## [Assignment]
Would you return the lines between the one holding "This screenshot has width=1372, height=873." and the one holding "Open the Tax", inclusive, and only those, exactly as they stand in the listing below?

## [Recorded data]
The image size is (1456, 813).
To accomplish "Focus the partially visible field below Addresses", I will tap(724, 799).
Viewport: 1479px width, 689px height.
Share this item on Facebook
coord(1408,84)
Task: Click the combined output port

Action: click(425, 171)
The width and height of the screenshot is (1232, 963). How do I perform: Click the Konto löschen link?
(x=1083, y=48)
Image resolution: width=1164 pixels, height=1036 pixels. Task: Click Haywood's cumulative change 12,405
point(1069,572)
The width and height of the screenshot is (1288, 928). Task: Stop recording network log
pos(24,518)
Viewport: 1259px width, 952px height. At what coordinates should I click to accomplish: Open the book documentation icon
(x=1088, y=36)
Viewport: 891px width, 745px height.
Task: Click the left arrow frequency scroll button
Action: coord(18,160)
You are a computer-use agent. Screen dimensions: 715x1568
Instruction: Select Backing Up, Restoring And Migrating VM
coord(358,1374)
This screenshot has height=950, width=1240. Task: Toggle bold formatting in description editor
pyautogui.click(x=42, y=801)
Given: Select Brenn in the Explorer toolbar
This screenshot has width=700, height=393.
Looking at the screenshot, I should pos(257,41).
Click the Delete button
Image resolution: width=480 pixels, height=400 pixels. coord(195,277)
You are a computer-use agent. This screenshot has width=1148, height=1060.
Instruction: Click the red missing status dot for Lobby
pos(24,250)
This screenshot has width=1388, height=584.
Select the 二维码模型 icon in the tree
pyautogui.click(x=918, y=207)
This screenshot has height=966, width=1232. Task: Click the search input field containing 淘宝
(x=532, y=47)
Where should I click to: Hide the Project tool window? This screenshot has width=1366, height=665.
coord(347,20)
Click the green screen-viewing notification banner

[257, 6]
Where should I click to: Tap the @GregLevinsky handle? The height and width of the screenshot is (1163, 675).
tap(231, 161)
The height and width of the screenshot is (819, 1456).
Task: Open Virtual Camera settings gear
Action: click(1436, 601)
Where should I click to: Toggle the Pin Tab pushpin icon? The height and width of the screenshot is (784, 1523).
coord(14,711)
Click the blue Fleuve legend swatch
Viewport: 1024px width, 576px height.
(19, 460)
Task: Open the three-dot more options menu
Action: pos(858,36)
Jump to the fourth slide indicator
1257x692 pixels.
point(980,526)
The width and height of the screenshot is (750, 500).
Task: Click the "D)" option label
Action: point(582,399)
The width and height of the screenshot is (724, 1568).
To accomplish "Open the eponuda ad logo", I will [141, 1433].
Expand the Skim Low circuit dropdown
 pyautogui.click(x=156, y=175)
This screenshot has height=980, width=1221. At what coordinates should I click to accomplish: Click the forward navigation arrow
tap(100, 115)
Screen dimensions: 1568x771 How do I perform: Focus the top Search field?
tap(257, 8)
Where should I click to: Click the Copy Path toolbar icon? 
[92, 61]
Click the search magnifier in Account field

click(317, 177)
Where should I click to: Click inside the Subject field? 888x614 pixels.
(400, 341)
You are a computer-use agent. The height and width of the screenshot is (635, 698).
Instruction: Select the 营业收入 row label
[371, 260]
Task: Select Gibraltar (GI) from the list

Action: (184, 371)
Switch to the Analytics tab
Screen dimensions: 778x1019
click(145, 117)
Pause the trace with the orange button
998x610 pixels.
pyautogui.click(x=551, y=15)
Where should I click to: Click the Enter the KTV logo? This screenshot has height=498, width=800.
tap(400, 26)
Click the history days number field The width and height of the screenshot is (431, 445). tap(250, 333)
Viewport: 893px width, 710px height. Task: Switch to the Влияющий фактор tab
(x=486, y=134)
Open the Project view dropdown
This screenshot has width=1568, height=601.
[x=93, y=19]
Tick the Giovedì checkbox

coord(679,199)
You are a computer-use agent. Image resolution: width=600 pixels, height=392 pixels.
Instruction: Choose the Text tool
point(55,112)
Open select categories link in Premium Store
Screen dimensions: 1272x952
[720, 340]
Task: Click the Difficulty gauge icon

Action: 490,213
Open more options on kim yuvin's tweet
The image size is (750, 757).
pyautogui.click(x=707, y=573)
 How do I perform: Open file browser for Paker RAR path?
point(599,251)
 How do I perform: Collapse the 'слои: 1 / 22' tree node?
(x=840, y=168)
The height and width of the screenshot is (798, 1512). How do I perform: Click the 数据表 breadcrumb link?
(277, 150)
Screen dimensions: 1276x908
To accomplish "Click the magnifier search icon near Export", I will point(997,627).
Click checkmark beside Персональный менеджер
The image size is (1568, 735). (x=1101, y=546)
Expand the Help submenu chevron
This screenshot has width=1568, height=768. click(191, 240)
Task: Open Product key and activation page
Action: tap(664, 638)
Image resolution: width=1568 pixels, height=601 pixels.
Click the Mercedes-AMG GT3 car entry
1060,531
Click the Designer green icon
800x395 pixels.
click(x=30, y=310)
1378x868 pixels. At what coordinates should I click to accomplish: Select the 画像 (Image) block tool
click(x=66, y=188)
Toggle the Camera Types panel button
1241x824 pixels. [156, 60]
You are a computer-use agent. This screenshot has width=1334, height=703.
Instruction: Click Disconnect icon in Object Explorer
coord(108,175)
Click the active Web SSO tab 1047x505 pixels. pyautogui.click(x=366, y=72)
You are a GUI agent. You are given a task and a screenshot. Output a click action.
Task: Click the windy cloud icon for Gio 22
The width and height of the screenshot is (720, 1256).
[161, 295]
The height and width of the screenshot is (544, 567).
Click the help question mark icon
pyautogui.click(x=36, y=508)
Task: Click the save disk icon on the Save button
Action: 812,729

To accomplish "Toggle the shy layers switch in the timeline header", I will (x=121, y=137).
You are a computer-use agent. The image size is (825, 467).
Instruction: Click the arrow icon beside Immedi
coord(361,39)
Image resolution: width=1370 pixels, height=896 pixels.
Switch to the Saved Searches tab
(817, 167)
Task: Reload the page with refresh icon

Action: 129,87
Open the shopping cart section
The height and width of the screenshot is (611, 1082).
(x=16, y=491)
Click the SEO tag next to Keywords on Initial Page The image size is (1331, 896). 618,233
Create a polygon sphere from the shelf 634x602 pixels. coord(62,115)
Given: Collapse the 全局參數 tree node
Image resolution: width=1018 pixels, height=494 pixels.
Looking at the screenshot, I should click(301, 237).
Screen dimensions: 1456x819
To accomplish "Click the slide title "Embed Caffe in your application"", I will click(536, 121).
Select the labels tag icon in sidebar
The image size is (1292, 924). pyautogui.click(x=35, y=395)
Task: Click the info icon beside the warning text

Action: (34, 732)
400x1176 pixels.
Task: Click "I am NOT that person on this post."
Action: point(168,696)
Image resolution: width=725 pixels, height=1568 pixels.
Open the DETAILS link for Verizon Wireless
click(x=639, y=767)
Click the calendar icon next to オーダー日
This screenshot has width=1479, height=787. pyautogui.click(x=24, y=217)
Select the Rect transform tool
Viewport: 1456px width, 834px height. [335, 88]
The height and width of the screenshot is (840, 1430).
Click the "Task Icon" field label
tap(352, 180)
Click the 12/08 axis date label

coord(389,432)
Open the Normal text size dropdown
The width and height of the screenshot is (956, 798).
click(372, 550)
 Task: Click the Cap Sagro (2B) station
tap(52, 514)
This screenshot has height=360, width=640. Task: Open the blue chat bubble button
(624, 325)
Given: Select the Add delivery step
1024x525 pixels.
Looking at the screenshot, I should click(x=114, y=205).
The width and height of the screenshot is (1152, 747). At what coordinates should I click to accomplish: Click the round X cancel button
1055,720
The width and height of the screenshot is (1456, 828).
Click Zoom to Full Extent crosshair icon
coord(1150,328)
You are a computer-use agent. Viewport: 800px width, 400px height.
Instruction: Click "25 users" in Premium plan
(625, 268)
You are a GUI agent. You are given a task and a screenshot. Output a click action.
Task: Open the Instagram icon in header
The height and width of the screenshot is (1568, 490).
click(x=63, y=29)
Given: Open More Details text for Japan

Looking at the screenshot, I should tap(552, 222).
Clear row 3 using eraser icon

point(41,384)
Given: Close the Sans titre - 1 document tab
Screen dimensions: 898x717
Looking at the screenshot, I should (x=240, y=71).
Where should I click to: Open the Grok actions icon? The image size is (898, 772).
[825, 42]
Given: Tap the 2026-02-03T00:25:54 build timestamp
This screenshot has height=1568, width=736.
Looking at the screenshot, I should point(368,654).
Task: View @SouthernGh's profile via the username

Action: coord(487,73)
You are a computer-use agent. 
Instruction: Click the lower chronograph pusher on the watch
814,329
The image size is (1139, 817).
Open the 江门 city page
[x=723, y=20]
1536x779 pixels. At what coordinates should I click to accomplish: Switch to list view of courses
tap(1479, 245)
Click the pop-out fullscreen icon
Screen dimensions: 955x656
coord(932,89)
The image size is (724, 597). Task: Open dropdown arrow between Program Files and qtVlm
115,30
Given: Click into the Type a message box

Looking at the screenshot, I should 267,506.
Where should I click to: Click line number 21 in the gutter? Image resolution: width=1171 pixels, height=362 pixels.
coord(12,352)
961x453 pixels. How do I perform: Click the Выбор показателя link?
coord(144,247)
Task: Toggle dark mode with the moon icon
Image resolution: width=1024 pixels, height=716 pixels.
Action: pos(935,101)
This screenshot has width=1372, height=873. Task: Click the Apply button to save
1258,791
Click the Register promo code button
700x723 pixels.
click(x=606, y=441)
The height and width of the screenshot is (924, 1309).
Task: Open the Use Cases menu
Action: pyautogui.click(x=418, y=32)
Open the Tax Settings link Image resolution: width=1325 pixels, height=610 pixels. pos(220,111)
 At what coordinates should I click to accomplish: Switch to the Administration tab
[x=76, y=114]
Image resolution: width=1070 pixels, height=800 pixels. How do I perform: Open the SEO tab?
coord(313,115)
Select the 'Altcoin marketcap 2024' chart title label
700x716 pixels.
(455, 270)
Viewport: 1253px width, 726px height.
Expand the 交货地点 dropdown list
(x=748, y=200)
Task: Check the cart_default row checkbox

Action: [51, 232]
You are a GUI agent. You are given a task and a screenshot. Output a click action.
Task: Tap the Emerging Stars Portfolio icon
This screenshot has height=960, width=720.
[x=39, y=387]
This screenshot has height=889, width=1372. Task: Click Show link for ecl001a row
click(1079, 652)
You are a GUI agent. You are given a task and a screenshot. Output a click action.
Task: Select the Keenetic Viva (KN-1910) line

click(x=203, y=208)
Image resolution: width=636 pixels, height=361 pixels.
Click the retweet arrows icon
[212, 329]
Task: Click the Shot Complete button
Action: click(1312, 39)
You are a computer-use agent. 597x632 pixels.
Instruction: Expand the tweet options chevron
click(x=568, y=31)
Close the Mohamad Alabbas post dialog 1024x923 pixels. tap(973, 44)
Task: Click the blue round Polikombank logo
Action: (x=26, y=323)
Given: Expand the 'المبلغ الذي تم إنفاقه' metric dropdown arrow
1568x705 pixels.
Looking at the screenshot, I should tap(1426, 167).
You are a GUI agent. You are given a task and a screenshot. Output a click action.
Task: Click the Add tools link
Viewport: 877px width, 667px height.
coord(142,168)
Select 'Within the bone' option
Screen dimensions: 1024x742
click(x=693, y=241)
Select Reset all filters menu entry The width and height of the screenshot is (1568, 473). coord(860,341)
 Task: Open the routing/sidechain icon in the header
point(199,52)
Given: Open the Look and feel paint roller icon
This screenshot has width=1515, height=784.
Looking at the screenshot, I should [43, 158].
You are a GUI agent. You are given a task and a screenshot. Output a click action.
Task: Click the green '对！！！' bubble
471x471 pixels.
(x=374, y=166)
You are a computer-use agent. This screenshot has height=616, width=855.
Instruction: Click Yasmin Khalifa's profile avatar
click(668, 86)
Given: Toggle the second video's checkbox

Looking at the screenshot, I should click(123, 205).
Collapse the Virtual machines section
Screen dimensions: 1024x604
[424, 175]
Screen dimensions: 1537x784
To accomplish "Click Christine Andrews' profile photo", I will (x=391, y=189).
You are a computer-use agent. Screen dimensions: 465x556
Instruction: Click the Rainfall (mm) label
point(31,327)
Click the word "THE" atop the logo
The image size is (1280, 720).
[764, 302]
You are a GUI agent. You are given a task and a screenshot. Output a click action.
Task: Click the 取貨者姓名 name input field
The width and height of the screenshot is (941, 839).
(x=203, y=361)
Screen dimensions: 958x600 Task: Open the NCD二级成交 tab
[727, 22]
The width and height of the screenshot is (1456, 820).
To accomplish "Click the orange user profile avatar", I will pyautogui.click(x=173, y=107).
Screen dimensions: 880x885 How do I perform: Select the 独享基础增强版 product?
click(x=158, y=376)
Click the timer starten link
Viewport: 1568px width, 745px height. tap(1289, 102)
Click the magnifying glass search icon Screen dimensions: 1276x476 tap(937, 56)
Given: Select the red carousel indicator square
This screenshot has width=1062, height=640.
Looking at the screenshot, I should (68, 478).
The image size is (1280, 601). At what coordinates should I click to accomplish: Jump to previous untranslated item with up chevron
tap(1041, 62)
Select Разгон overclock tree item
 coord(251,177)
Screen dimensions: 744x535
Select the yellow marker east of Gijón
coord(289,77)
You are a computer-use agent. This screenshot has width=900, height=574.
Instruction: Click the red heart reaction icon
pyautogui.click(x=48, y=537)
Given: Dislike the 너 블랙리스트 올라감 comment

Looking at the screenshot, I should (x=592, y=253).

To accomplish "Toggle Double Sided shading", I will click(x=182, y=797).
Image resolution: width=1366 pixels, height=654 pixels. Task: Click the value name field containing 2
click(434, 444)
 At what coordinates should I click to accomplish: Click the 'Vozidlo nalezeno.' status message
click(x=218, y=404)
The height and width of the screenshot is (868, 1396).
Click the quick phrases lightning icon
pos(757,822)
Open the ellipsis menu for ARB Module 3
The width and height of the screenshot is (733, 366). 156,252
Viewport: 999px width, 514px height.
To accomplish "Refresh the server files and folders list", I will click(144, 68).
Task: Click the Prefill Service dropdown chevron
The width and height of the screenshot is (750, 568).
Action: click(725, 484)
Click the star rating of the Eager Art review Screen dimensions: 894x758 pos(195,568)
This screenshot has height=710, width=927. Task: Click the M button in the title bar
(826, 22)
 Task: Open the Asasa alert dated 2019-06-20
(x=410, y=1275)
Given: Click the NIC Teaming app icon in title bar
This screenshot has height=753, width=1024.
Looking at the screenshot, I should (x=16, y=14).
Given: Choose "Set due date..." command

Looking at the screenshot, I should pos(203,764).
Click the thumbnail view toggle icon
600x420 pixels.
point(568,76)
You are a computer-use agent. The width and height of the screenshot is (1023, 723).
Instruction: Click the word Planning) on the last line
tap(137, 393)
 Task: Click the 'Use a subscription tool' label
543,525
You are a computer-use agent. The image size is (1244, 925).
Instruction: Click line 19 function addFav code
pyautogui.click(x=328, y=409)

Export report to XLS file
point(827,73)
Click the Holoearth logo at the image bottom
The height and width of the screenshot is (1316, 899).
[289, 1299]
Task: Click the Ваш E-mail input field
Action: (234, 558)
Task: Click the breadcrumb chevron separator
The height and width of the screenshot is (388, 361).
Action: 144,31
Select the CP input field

## [Answer space]
This screenshot has width=1372, height=873. Task: Click the Apply button to save
1258,791
Click the Register promo code button
700x723 pixels.
click(x=606, y=441)
The height and width of the screenshot is (924, 1309).
Task: Open the Use Cases menu
Action: pyautogui.click(x=418, y=32)
Open the Tax Settings link Image resolution: width=1325 pixels, height=610 pixels. pos(220,111)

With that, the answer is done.